Blogs >I Built a Finance Website (October 08, 2025)

I Built a Finance Website

Part 1 - how to get company financial data

October 08, 2025

Building a Finance Website |1200|630

I built a website myfinsight.com that provides financial insights of US public companies. This series of articles is about querying earning reports from the Securities and Exchange Commission (SEC), publishing data to the website, Mailchimp newsletters, and social media such as X and Threads.

I have a data pipeline that runs every day to query new SEC filings. The new filings are then posted on the website so that the website is always up to date with the latest company filings. Getting the data from SEC is not difficult, and you don’t need to be an export in website scraping. The daily workflow of the pipeline goes as follows:

Get the list of today’s company filings at
https://www.sec.gov/cgi-bin/browse-edgar?action=getcurrent
For each company filing, there will be a filing page, something like
https://www.sec.gov/Archives/edgar/data/907471/000090747125000090/0000907471-25-000090-index.html. Download all the “Data Files” listed on this page.
Parse the downloaded files to get the data you want. The difficulty of this part varies depending on how detailed information you want from the files.
Upload the parsed data to Google BigQuery.
Clear the cache of the website so the new data can be loaded from BigQuery to the website.
Send out newsletters to subscribers of today’s company filings (with summary and beautiful diagrams) via MailChimp API.
Pick one company filing and post the summary and beautiful diagram on X and Threads via their provided API.

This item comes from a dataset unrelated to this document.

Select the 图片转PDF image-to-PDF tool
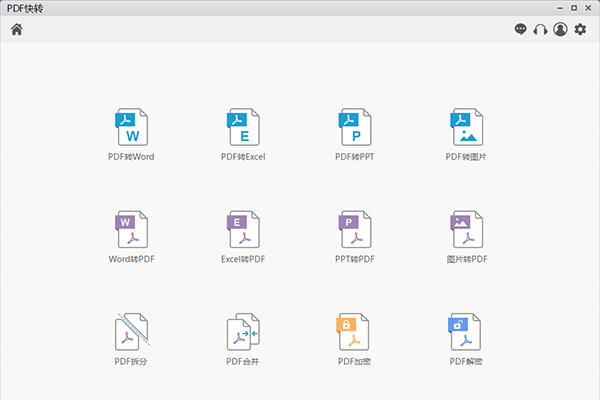This screenshot has height=400, width=600. [466, 230]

This article is about the steps #1 and #2 above. Note this is not the only way to get the SEC filings. SEC also provides its own set of API you can call directly instead of scraping and downloading from the website. If you just want the simple facts, for example, net income of a company, then the API would suffice. Alternatively, you can also download the compressed historic files from SEC. The file size is around 2 GB each day. If you just want certain companies and/or certain types of filings, downloading and processing such big files is not necessary. Furthermore, the data is delayed by one day; today’s filings will only be available the next day.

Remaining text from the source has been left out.